The Transformer update rules—specifically, the sequential application of self-attention and feed-forward layers with residual connections—admit a precise interpretation as numerical integration schemes for ordinary differential equations (ODEs) in a multi-particle context (Lu et al., 2019, Fein-Ashley, 8 Feb 2025, Castin et al., 30 Jan 2025). Each token (word) is viewed as a “particle” whose high-dimensional feature representation $x_i(t)$ evolves across the network’s depth according to

$$\frac{d x_i(t)}{d t} = F\big(x_i(t), [x_1(t),...,x_n(t)], t\big) + G\big(x_i(t), t\big),$$

where $F$ models the interactions (diffusion, via self-attention) among tokens and $G$ represents point-wise (convection-type) transformations from the FFN. The layer updates are mapped to a Lie-Trotter splitting (Euler’s method): $$\begin{aligned} \tilde{x}_i(t) &= x_i(t) + \gamma F\left(x_i(t), [x_1(t),...,x_n(t)], t\right) \ x_i(t+\gamma) &= \tilde{x}_i(t) + \gamma G\left(\tilde{x}_i(t), t\right). \end{aligned}$$ Increasing the number of layers corresponds to refining the time discretization $\gamma\to0$, leading to convergence of the discrete sequence of representations to a solution of the underlying ODE, assuming Lipschitz continuity of $F$ and $G$ (Fein-Ashley, 8 Feb 2025). In the continuum limit, representations propagate smoothly through the network along the ODE’s flow.

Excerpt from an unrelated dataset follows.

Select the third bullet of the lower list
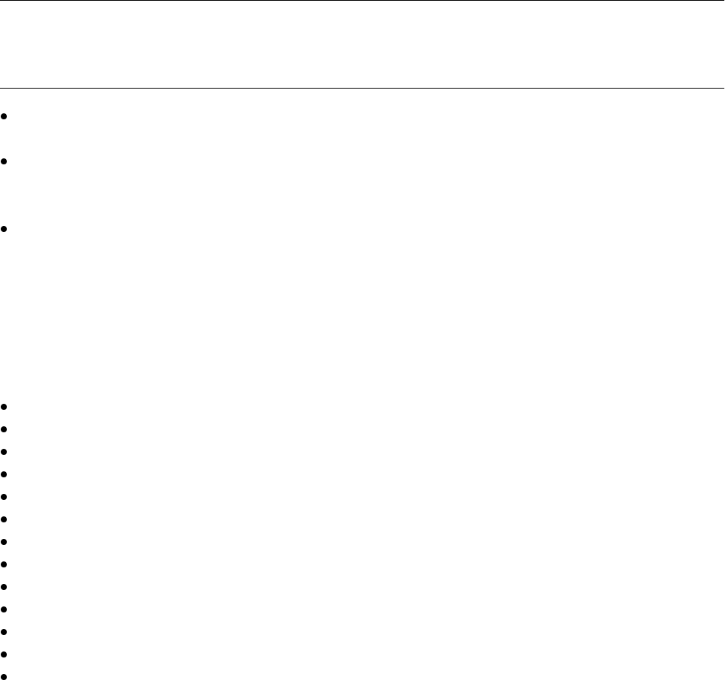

The continuous-time ODE perspective also motivates the use of more accurate splitting schemes, such as Strang-Marchuk splitting (Lu et al., 2019), where the FFN is applied in two half-steps sandwiching self-attention—leading to architectures like Macaron Net with empirically observed lower truncation error and stronger downstream performance.

2. Transformers as Mean-Field Particle Systems and Transport PDEs

By lifting the finite set of token representations to a probability measure $\mu$ on $\mathbb{R}^d$, one obtains a mean-field dynamical description. The evolution of the empirical measure $\mu_n = \frac{1}{n}\sum_{i=1}^n\delta_{x_i(t)}$ approaches, as $n\to\infty$, the solution of a Vlasov-type transport equation (“Transformer PDE”) (Castin et al., 30 Jan 2025, Geshkovski et al., 2023): $$\partial_t \mu + \operatorname{div}(\mu \Gamma_\mu) = 0,$$ with the velocity field $\Gamma_\mu$ derived from the (possibly nonlinear) attention mechanism: $$\Gamma_\mu(x) = \frac{\int V y\,e^{Q x\cdot K y} d\mu(y)}{\int e^{Q x\cdot K y} d\mu(y)}$$ (for standard dot-product attention). Variants such as L2, Sinkhorn, and masked attention are encompassed within this framework using corresponding kernels and normalization (Castin et al., 30 Jan 2025).

This PDE-based viewpoint allows rigorous analysis of global existence, well-posedness, and clustering phenomena. Notably, in both finite and infinite population limits, the attention-driven velocity field typically induces attractive interactions that can result in clustering, consensus formation, or anisotropy reduction among tokens (Geshkovski et al., 2023, Castin et al., 30 Jan 2025). Gaussian initial data remain Gaussian under evolution, with explicit ODEs governing mean and covariance flow, revealing rank-deficiency and directional collapse in the covariance as depth increases.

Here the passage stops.